Adam Sandler swings and misses as the titular golfer in Netflix's...

Adam Sandler swings and misses as the titular golfer in Netflix's "Happy Gilmore 2." Credit: Netflix / Scott Yamano

MOVIE "Happy Gilmore 2"

WHERE Netflix

WHAT IT’S ABOUT After nearly 30 years, Adam Sandler delivers a sequel to his much-loved 1996 comedy "Happy Gilmore." The Netflix film finds Sandler returning in the title role of a hopeless hockey player who brought his working-class rage to the polite sport of golf. Today, he’s a widower supporting five children on a supermarket clerk’s salary. Hoping to send his talented daughter Vienna (Sunny Sandler, the star’s real-life kid) to an expensive French ballet school, Gilmore reenters the golf game — only to find that the sport is under threat from a new generation of unscrupulous players.

MY SAY "Happy Gilmore" is one of the great cult comedies, almost as quotable as "Airplane!" or "Caddyshack." (If you’re a fan, you’re thinking of the famous "breakfast" routine right now.) Sandler was perfectly suited to the part — a tantrum-prone toddler in a grown man’s body — and he surrounded himself with supporting actors whose roles became semilegendary, notably Carl Weathers as the one-handed golf instructor Chubbs, Christopher McDonald as the cocky Shooter McGavin and Bob Barker as a foulmouthed version of himself.

So it’s no overstatement to say that "Happy Gilmore 2” is an event. (Perhaps you’ve seen the excitable coverage on ESPN or the Subway sandwich ads starring McDonald and golfer Bryson DeChambeau.) At the same time, we all know that Sandler is the most wildly inconsistent star in Hollywood. Remember when he generated Oscar buzz for his performance in the searing drama "Uncut Gems" (2019), then followed up with the 2020 abysmal comedy "Hubie Halloween"?

Judged solely by its number of cameos, "Happy Gilmore 2” would be a success. All the Sandler regulars are here, including Kevin Nealon and Rob Schneider.  (Director Kyle Newacheck and Sandler's co-writer, Tim Herlihy, are regulars as well.) Bad Bunny (credited under his real name, Benito Antonio Martínez Ocasio) plays Oscar, a busser who becomes Gilmore’s caddie. Top-ranked golfer Scottie Scheffler upends his nice-guy image, while PGA champ John Daly plays the Gilmore family’s disheveled human pet ("Don’t forget to feed John Daly three times a day," Gilmore tells the kids). You want more? How about Eminem, Post Malone, Guy Fieri, Travis Kelce and — rather oddly — Margaret Qualley? It’s as if Sandler cast the film by email blast.

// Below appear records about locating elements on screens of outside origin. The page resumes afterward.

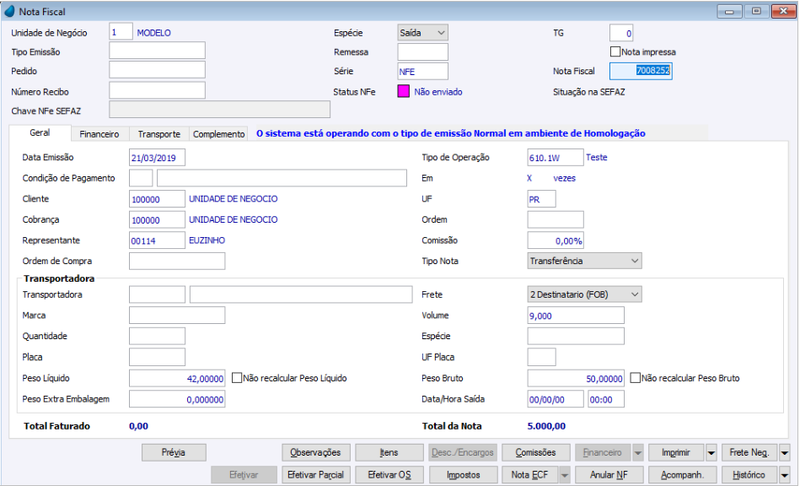Open the arrow next to Frete Neg.
800x486 pixels.
coord(785,453)

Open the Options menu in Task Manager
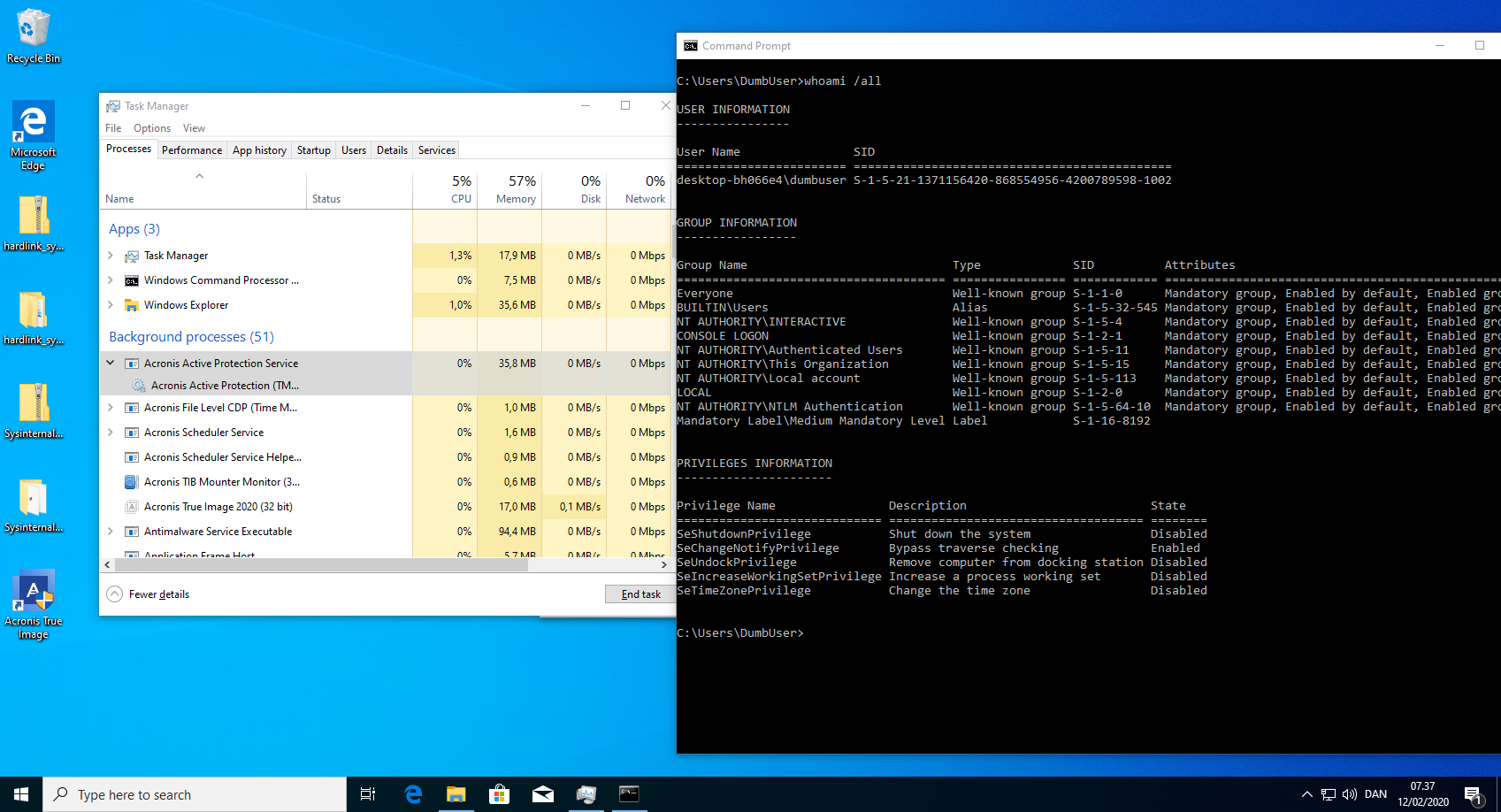tap(152, 128)
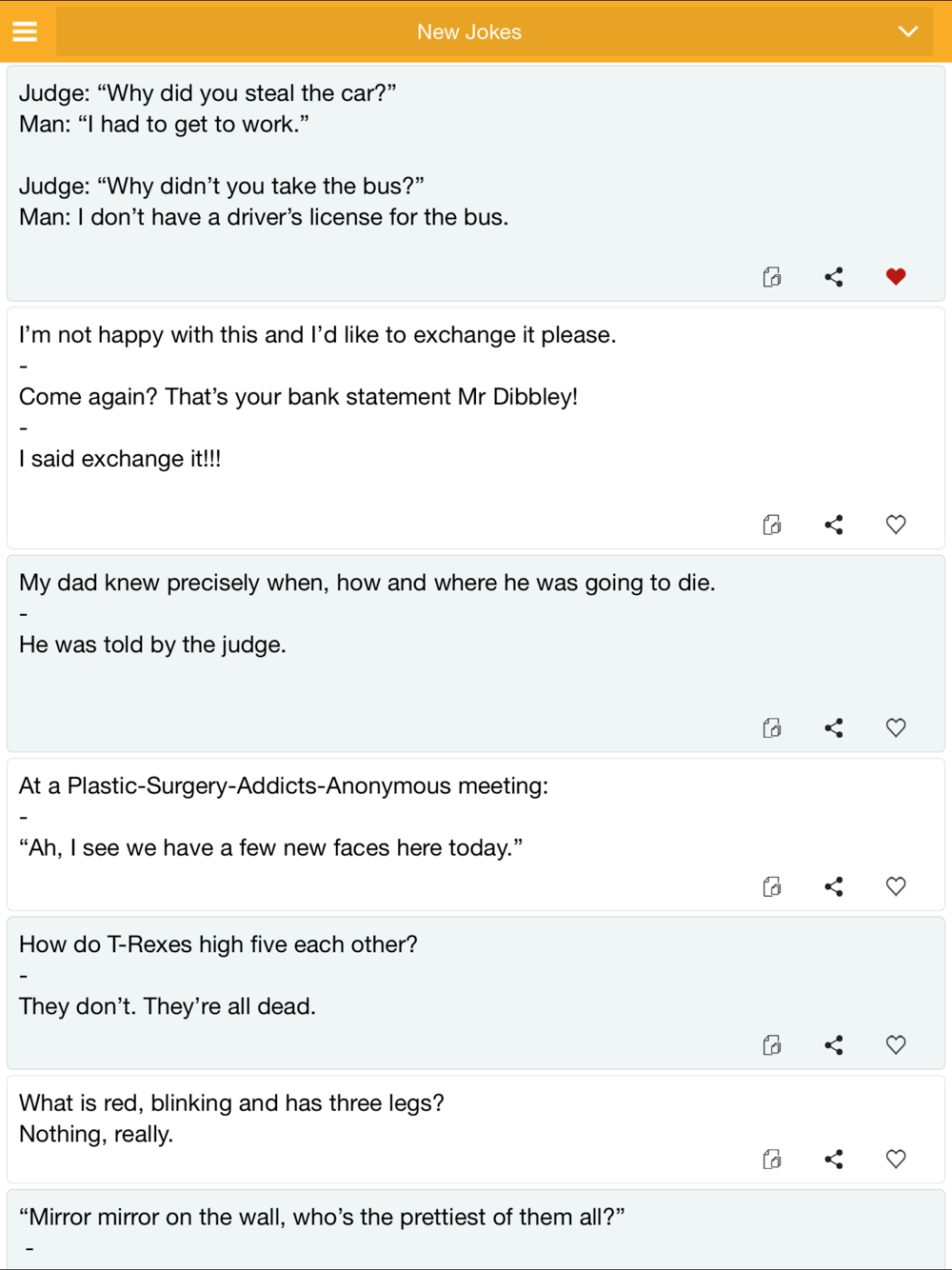Unfavorite the car-stealing judge joke
Image resolution: width=952 pixels, height=1270 pixels.
click(x=896, y=277)
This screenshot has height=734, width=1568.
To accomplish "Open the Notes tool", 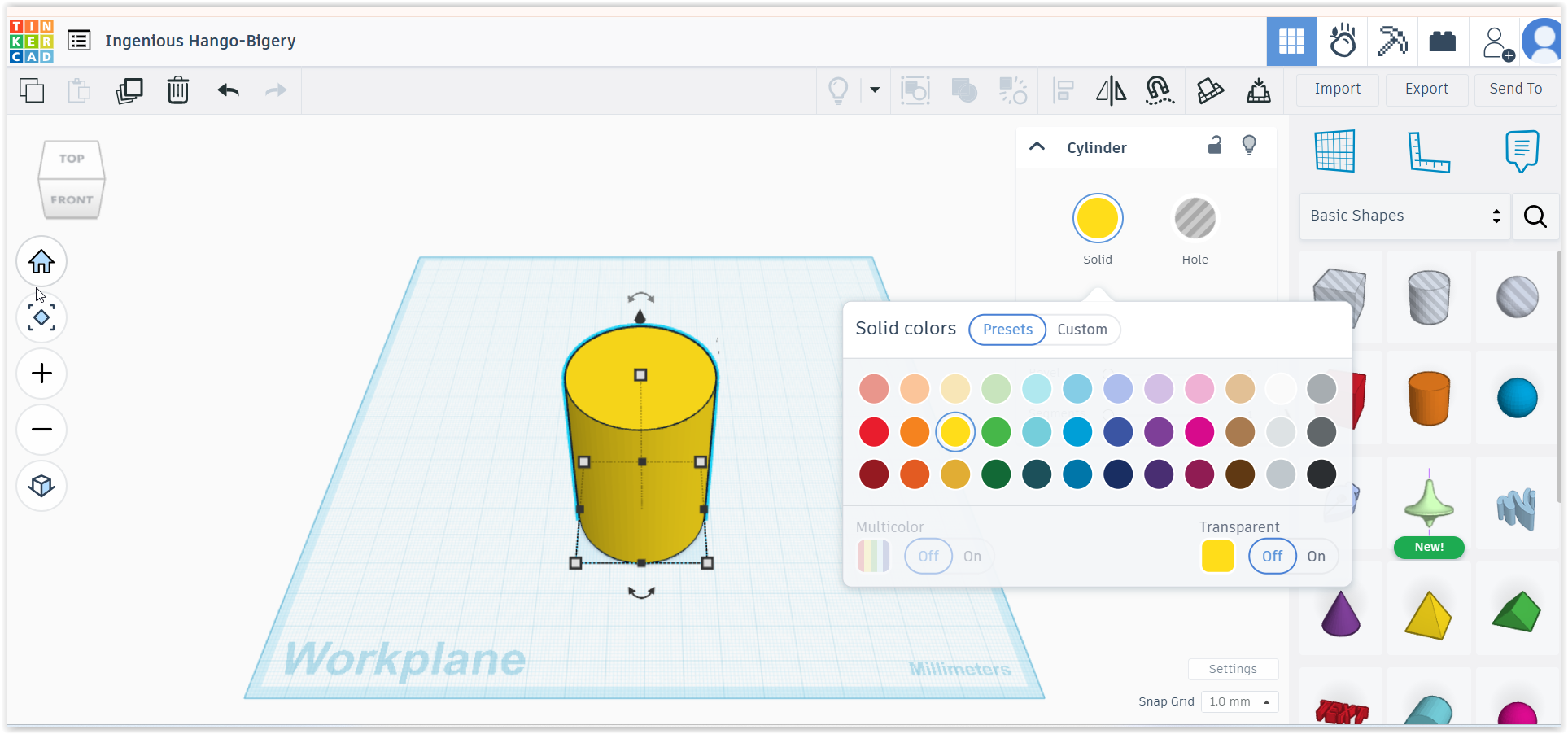I will [1522, 151].
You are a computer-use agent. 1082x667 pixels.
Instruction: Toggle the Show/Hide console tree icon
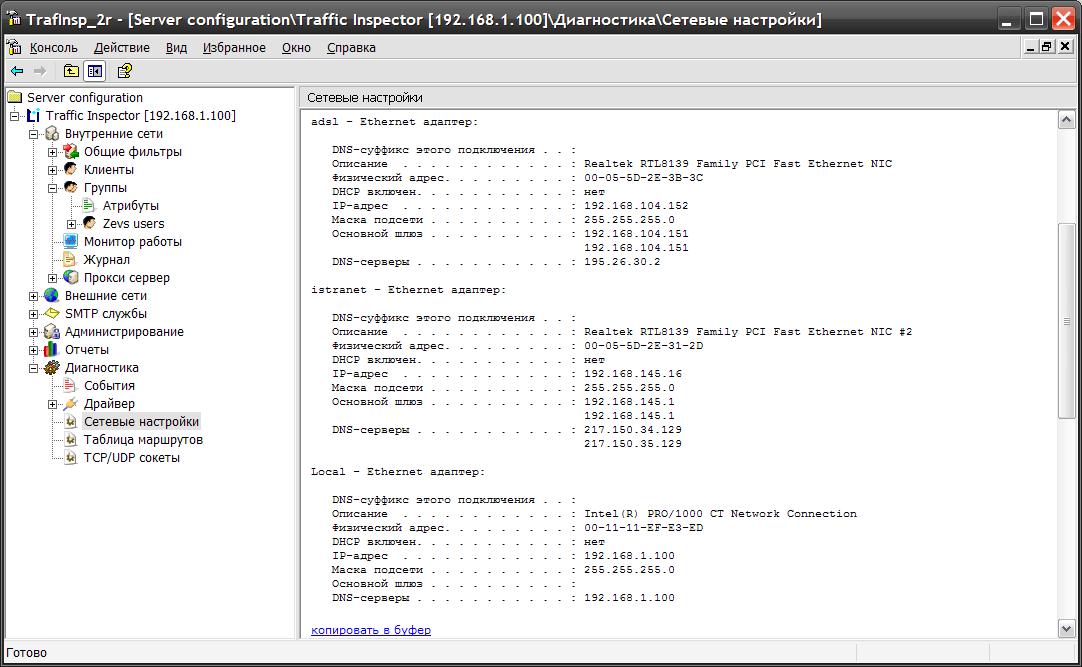[x=95, y=71]
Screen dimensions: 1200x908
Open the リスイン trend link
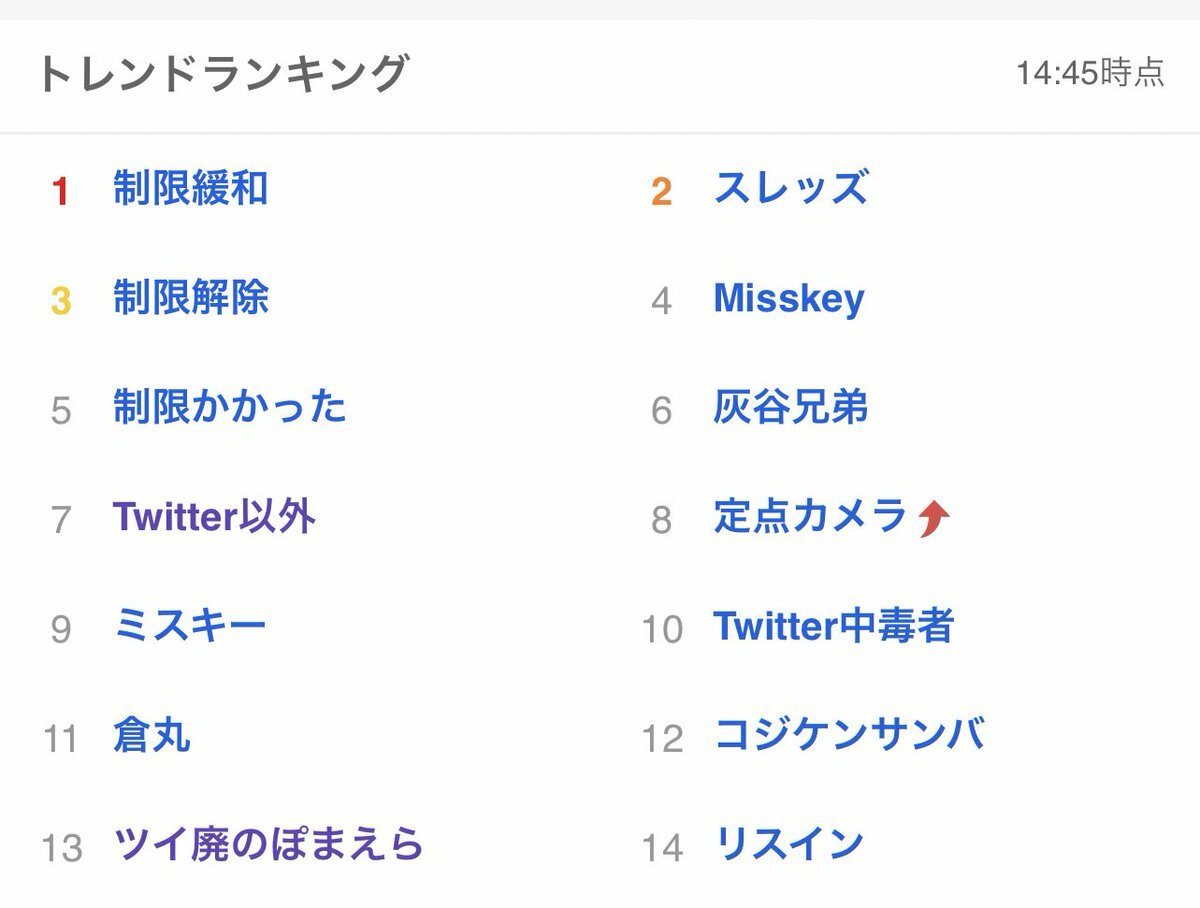tap(789, 845)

And almost nothing here is funny. Ben Stiller returns as Hal, the abusive orderly, now the abusive leader of an AA group. (Those jokes get a little queasy, though Hal has written a self-help book amusingly titled "My Struggle Against Unfairness"). Benny Safdie, who directed Sandler in "Uncut Gems," plays Frank Manatee, leader of Maxi Golf, an MMA-inspired version of the sport; his bad breath is a running gag. (Also oddly, Haley Joel Osment is his star player, Billy Jenkins.) Saddest of all is McDonald’s Shooter, one of the best heavies in comedy history, here utterly wasted. He’s now an escaped lunatic who suddenly mends fences with Gilmore and joins the team.

For all the callbacks, this sequel has none of the original’s rabble-rousing spirit. It’s odd to find Gilmore fighting to save the soul of traditional golf from the Maxi bros. Aren’t they exactly the kinds of disrupters Gilmore used to be? It’s a somewhat cranky and curmudgeonly premise, rather as if the Delta Tau Chis of "Animal House" had suddenly become the honor keepers of the Greek system. Who wants a comedy about a sense of reverence?

As one sportscaster observes during a low moment, Gilmore "took all that goodwill and basically set it on fire." Well said. You’d be better off re-watching the 1996 original, which is right next to this one in your Netflix queue and departs the streaming service on Aug. 1.

BOTTOM LINE Sandler’s sequel to his hole-in-one comedy is an unfortunate slice into the sand.